Jumada I (جُمَادَى ٱلْأُولَى, (Note: /ar/.) lit. 'Jumada the First') is the fifth month of the Islamic calendar. Jumada I spans 29 or 30 days. The origin of the month's name is theorized by some as coming from the word jamād (جماد), meaning "arid, dry, or cold", denoting the dry and parched land and hence the dry months of the pre-Islamic Arabian calendar. Jumādā (جُمَادَى) may also be related to a verb meaning "to freeze", and another account relates that water would freeze during this time of year. The secondary name Jumādā l-ʾŪlā may possibly mean "to take charge with, commend, entrust, commit or care during the arid or cold month". However, this explanation is rejected by some as Jumādā al-ʾŪlā is a lunar month that does not coincide with seasons as solar months do.

In Turkish, the name of the month is cemaziyelevvel (from جمادی الاول); it was abbreviated as جا ca in Ottoman Turkish.

==Timing==
The Islamic calendar is a purely lunar calendar, and months begin when the first crescent of a new moon is sighted. Since the Islamic lunar year is 11 to 12 days shorter than the tropical year, Jumada I migrates backwards throughout the seasons in a cycle of about 33 solar years. The estimated start and end dates for Jumada I are as follows (based on the Umm al-Qura calendar of Saudi Arabia:)
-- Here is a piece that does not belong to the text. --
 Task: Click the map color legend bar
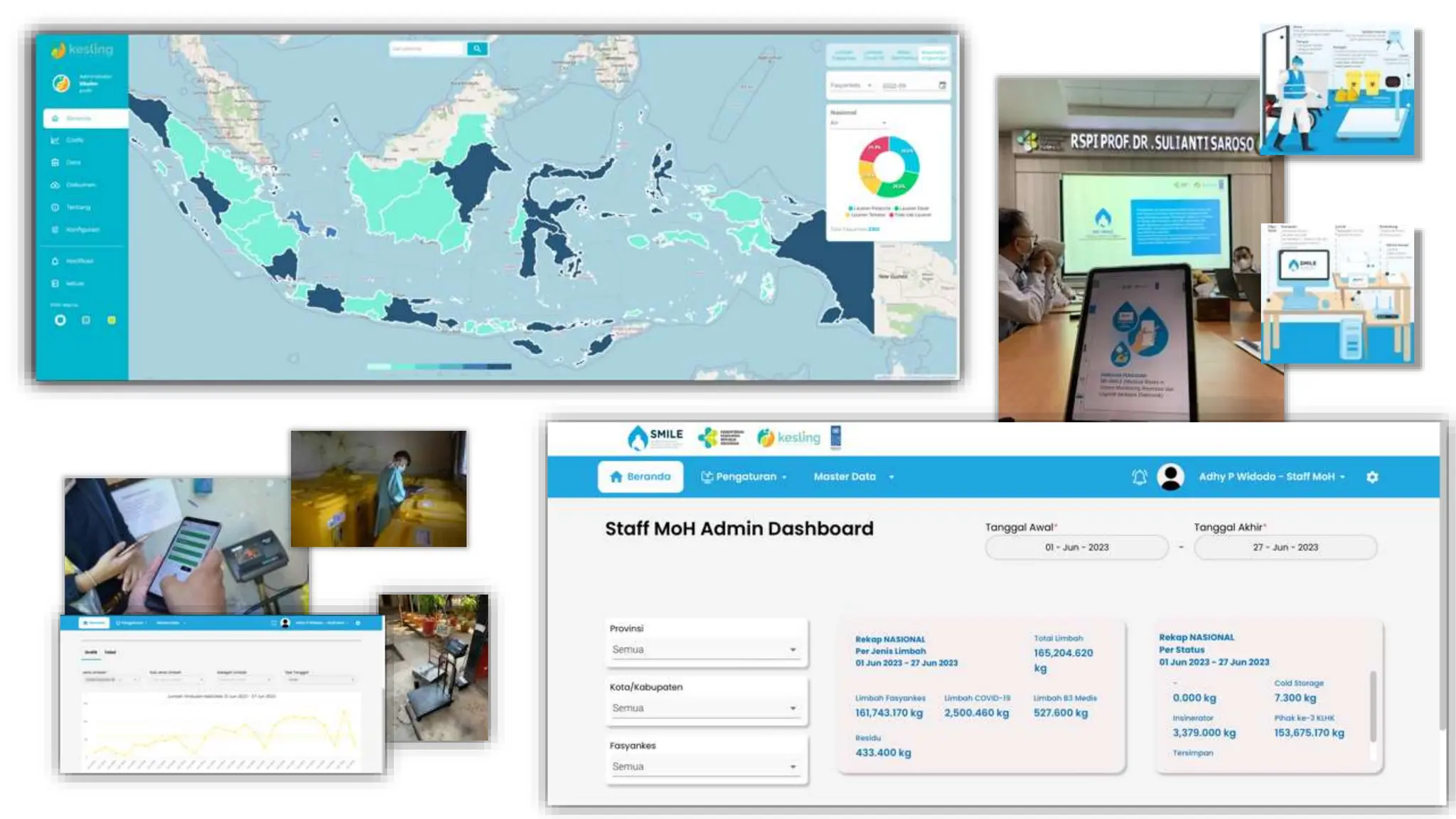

Jumada I dates between 2024 and 2028
| AH | First day (CE/AD) | Last day (CE/AD) |
|---|---|---|
| 1446 | 03 November 2024 | 02 December 2024 |
| 1447 | 23 October 2025 | 21 November 2025 |
| 1448 | 12 October 2026 | 10 November 2026 |
| 1449 | 01 October 2027 | 30 October 2027 |
| 1450 | 20 September 2028 | 18 October 2028 |

==Islamic events==
- On 1 Jumada I 8 AH (September 629), the Battle of Mu'ta took place in the village of the same name (in present-day Jordan), in which the Muslim army (dispatched by Muhammad) fought against the army of the Byzantine Empire and their Ghassanid vassals reportedly in retribution for the murder of a Muslim emissary by a Ghassanid chief, Shurahbil ibn Amr. The battle was won by the Byzantines, and amongst the losses the Muslims incurred were three of the most prominent Companions of Muhammad: Zayd ibn Haritha (his adopted son, known as the fourth person to become a Muslim); Ja‘far ibn Abi Talib (his cousin), and ‘Abd Allah ibn Rawaha (present at the second pledge at al-‘Aqaba), whom Muhammad had specifically appointed to be generals of the Muslim army in the battle, so that if one of them should be killed, the other would take his place.
- On 5 Jumada I, Zaynab bint Ali was born.
- On 8 Jumada I, Amir al-Kulal died. Amir Kulal.
- On 10 Jumada I 11 AH, Fatima, daughter of Muhammad, died in Medina at the young age of 23 years according to Sunni Muslim sources.
- On 13 Jumada I 11 AH, Fatima was buried by her husband Ali.
- On 15 Jumada I, Ali ibn Husayn was born.
- On 20 Jumada I 857, Mehmed II conquered Constantinople.